Search code examples
rk-means

More efficient way to compute the rowNorms in R?


I wrote a program using an unsupervised K-means algorithm to try and compress images. It now works but in comparison to Python it's incredibly slow! Specifically it's finding the rowNorms thats slow. The array X is 350000+ elements.

This is the particular function:

find_closest_centroids <- function(X, centroids) {
  m <- nrow(X)
  c <- integer(m)

  for(i in 1:m){
    distances = rowNorms(sweep(centroids,2,X[i,]))

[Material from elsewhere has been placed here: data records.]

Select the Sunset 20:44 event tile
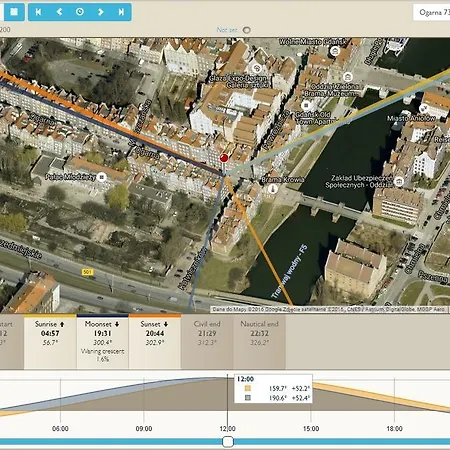Screen dimensions: 450x450 [155, 341]
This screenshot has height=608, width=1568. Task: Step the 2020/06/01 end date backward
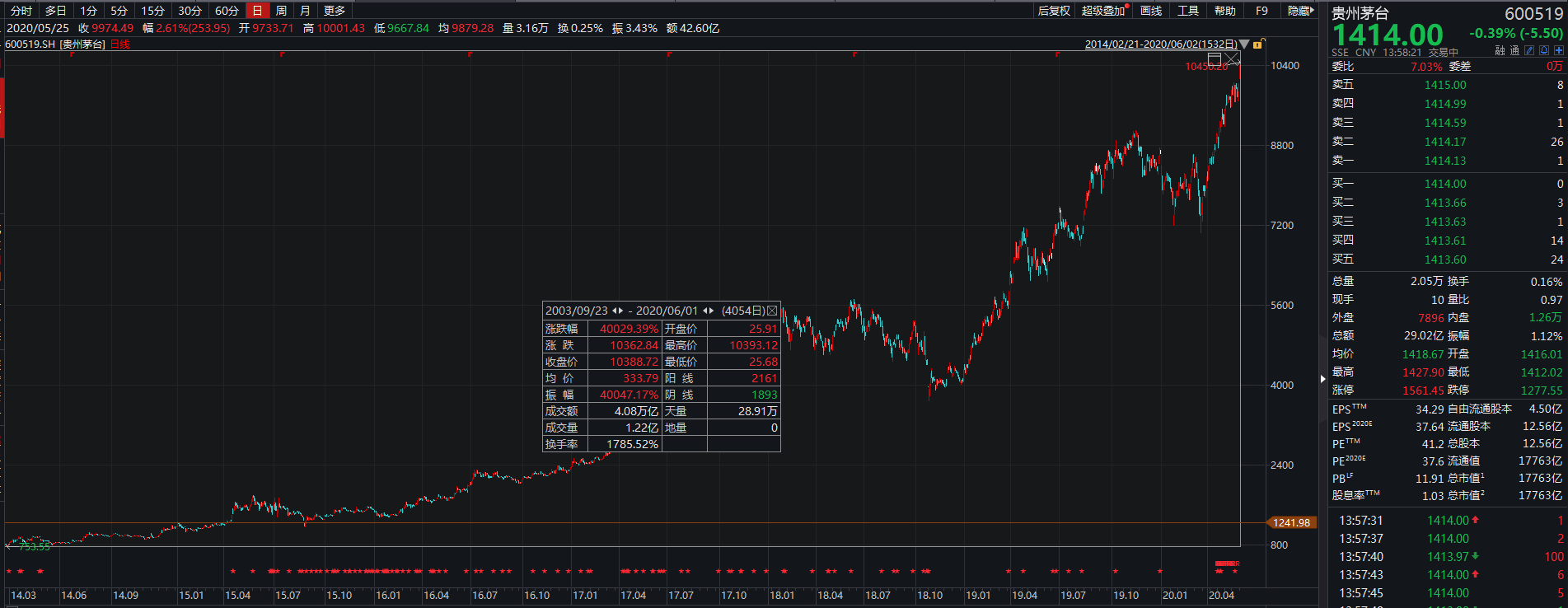[x=704, y=311]
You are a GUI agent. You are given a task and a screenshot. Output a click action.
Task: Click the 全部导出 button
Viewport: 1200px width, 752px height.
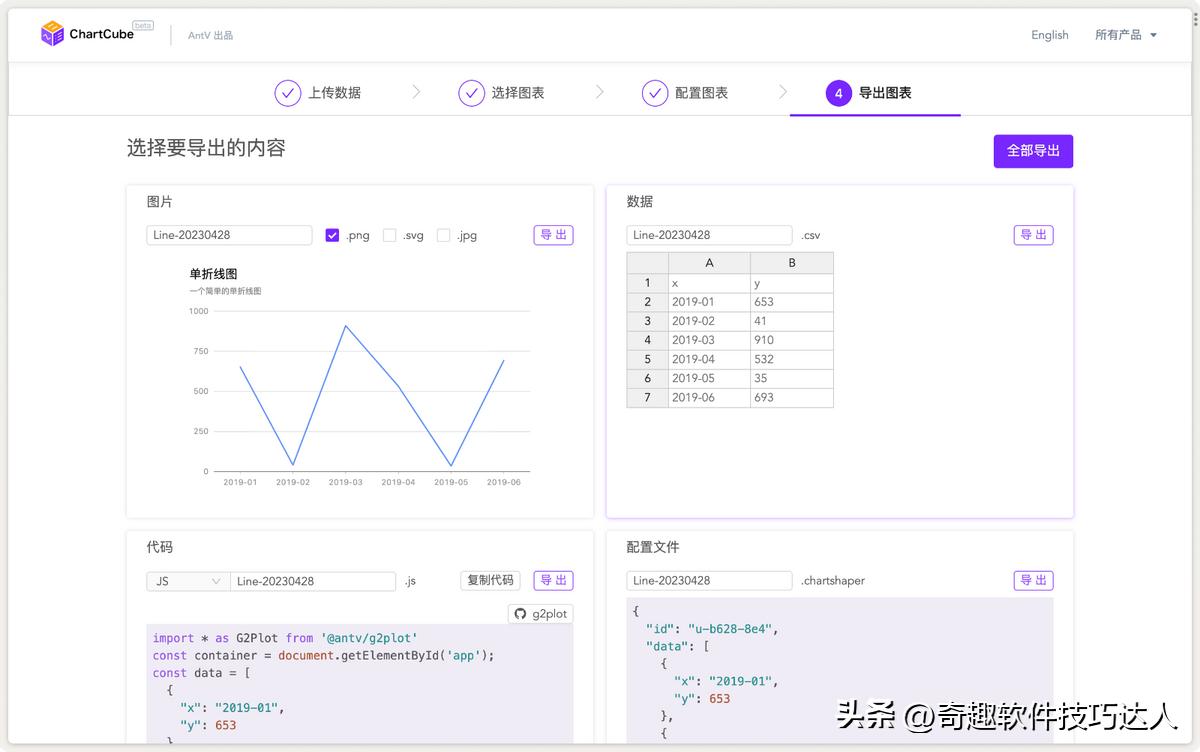pos(1033,151)
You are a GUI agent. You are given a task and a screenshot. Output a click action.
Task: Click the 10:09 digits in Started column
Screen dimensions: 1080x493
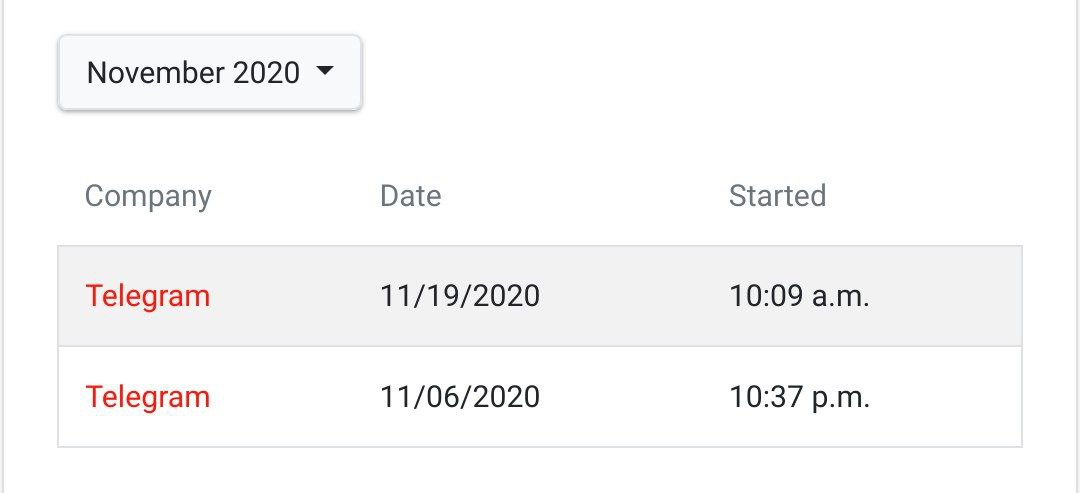coord(766,296)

    c[i] = which.min(distances)
  }
  return(c)
}

In Python I am able to do it like this:

def find_closest_centroids(X, centroids):
    m = len(X)
    c = np.zeros(m)

    for i in range(m):
        distances = np.linalg.norm(X[i] - centroids, axis=1)

        c[i] = np.argmin(distances)

    return c

Any recommendations?

Thanks.


Solution

  • As dvd280 has noted in his comment, R tends to do worse than many other languages in terms of performance. If are content with the performance of your code in Python, but need the function available in R, you might want to look into the reticulate package which provides an interface to python like the Rcpp package mentioned by dvd280 does for C++.

    If you still want to implement this natively in R, be mindful of the data structures you use. For rowwise operations, data frames are a poor choice as they are lists of columns. I'm not sure about the data structures in your code, but rowNorms() seems to be a matrix method. You might get more mileage out of a list of rows structure.

    If you feel like getting into dplyr, you could find this vignette on row-wise operations helpful. Make sure you have the latest version of the package, as the vignette is based on dplyr 1.0.

    The data.table package tends to yield the best performance for large data sets in R, but I'm not familiar with it, so I can't give you any further directions on that.